**Problem statement**: Collect all lines containing the word "agent" from the data.

**Source information**:

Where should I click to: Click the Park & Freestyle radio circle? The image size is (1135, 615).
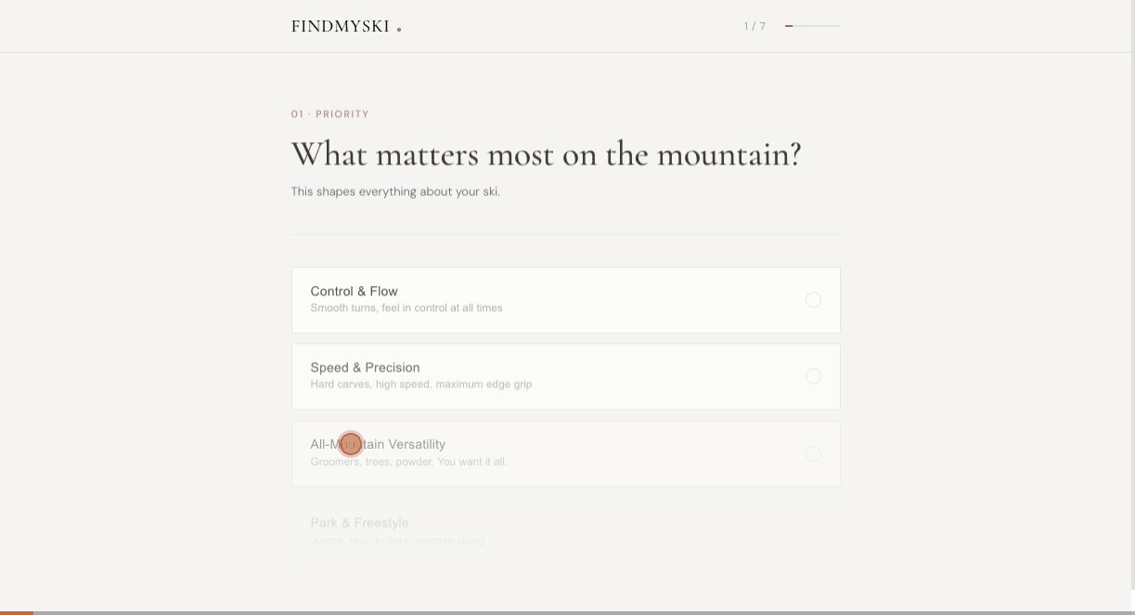click(x=814, y=530)
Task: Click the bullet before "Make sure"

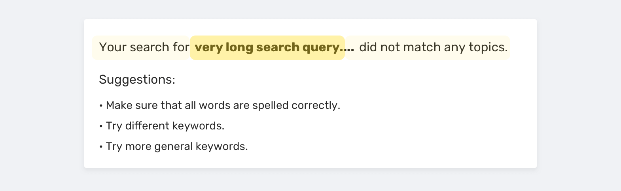Action: tap(101, 106)
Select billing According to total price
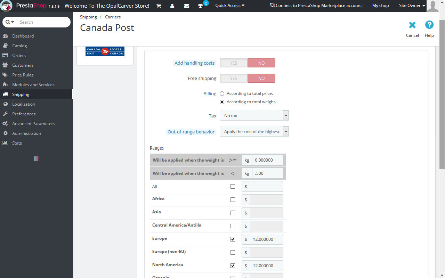Screen dimensions: 445x278 coord(222,93)
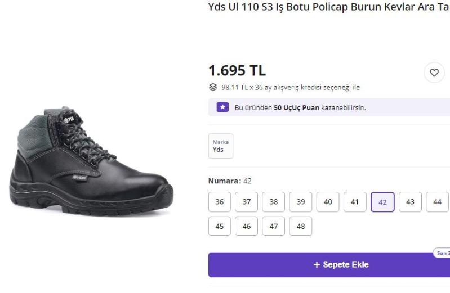Select shoe size 47
Screen dimensions: 450x293
pos(273,226)
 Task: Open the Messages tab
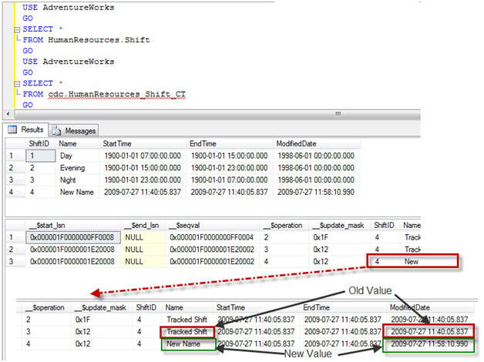pyautogui.click(x=74, y=131)
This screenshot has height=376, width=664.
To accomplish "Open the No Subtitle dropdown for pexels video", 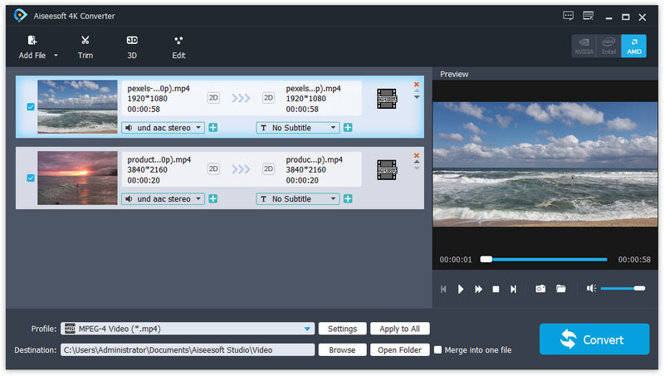I will pos(334,128).
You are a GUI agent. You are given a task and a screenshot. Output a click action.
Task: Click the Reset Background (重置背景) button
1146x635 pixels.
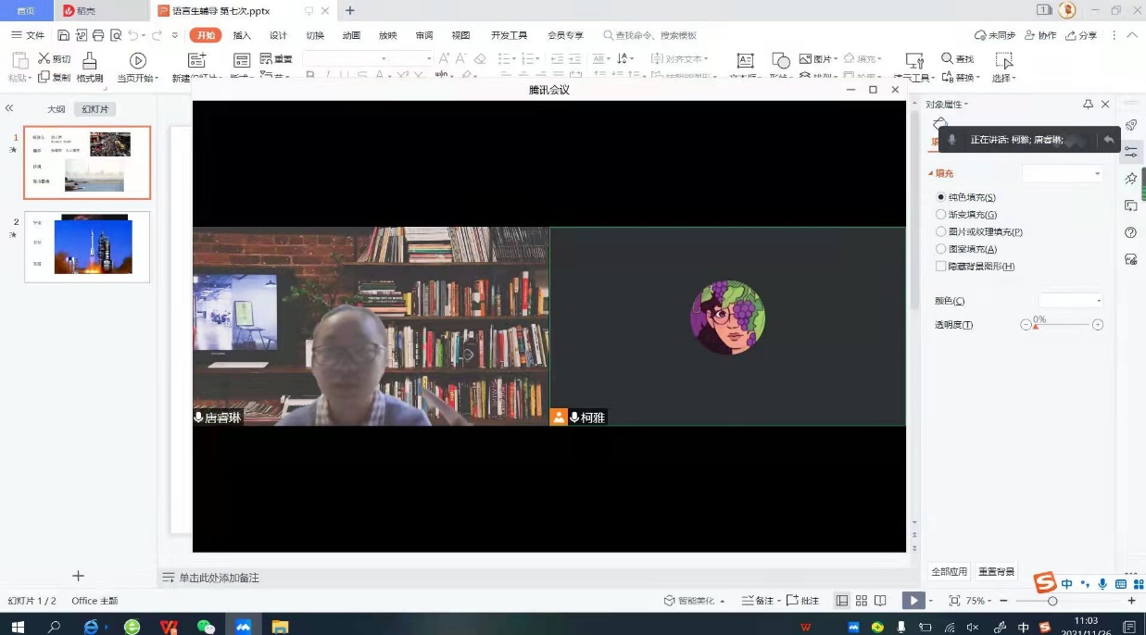[996, 572]
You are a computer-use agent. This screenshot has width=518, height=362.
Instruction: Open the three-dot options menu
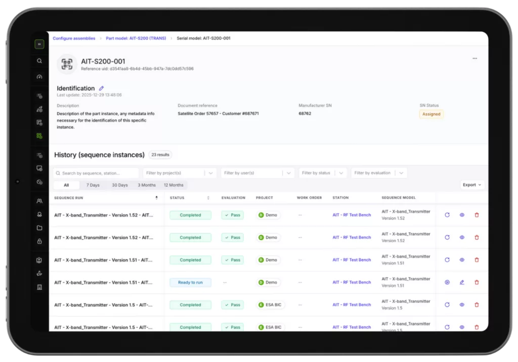pyautogui.click(x=474, y=59)
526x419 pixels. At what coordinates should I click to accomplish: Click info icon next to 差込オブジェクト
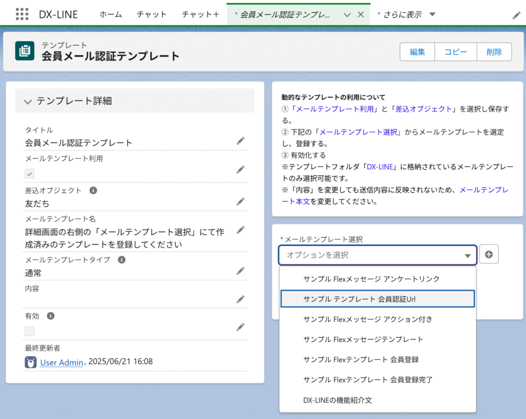coord(93,190)
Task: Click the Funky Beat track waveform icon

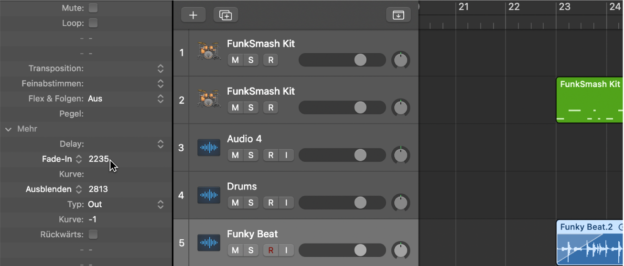Action: 209,243
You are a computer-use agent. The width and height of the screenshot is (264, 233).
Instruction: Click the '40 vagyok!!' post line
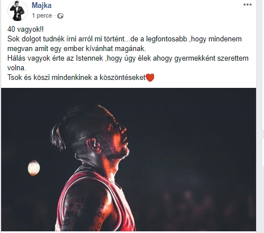click(x=25, y=29)
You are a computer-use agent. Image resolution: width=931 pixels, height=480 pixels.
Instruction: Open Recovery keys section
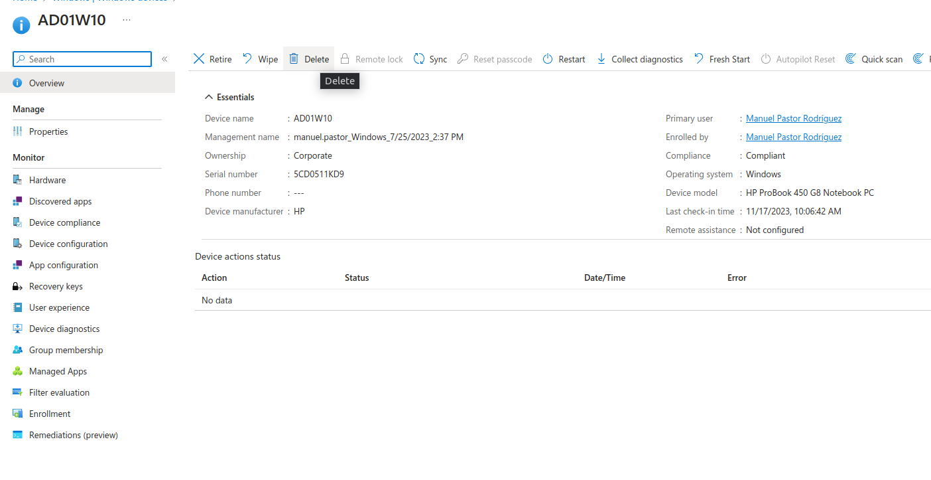click(56, 286)
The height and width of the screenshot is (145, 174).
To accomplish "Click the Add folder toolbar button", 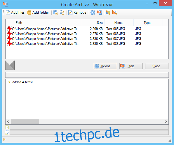I will pos(38,13).
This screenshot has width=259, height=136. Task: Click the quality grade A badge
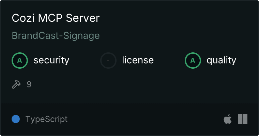193,61
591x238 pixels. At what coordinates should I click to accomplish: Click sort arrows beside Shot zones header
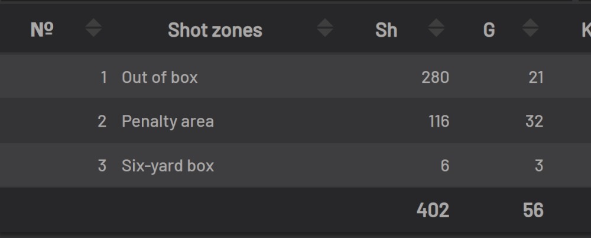[x=325, y=28]

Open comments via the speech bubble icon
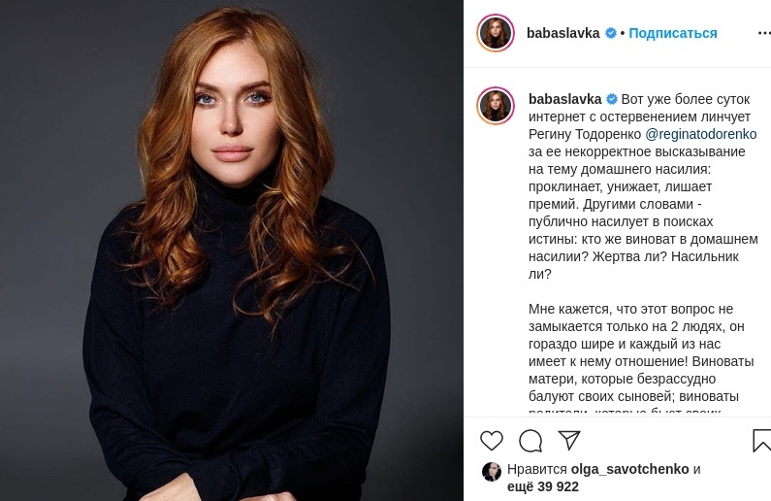[530, 441]
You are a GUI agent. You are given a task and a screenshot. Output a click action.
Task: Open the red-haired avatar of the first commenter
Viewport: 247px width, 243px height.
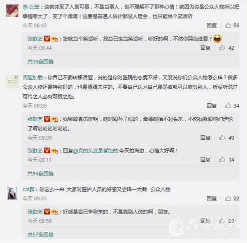[12, 11]
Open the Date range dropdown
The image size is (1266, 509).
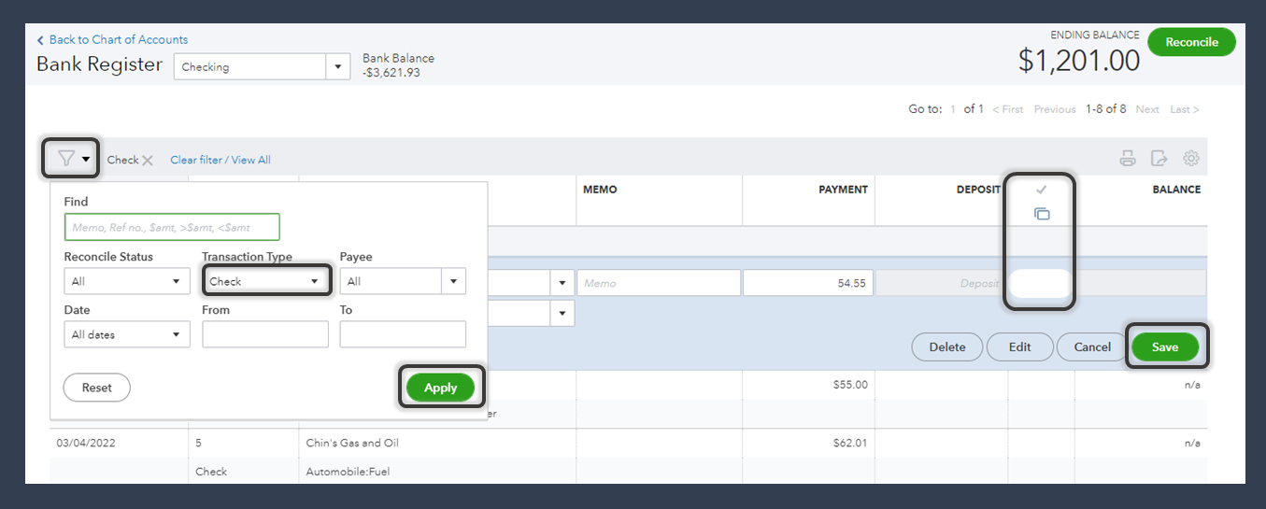[127, 334]
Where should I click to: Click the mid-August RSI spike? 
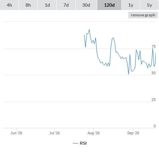(113, 38)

**Response area**:
You are a GUI agent. You are given a task and a screenshot. Output a click action.
You are a computer-use agent. This screenshot has width=518, height=362.
You are a computer-use agent. The width and height of the screenshot is (264, 233).
You are a computer-use agent. Image resolution: width=931 pixels, height=480 pixels.
You are a GUI agent. You are given a task and a screenshot. Output a click action.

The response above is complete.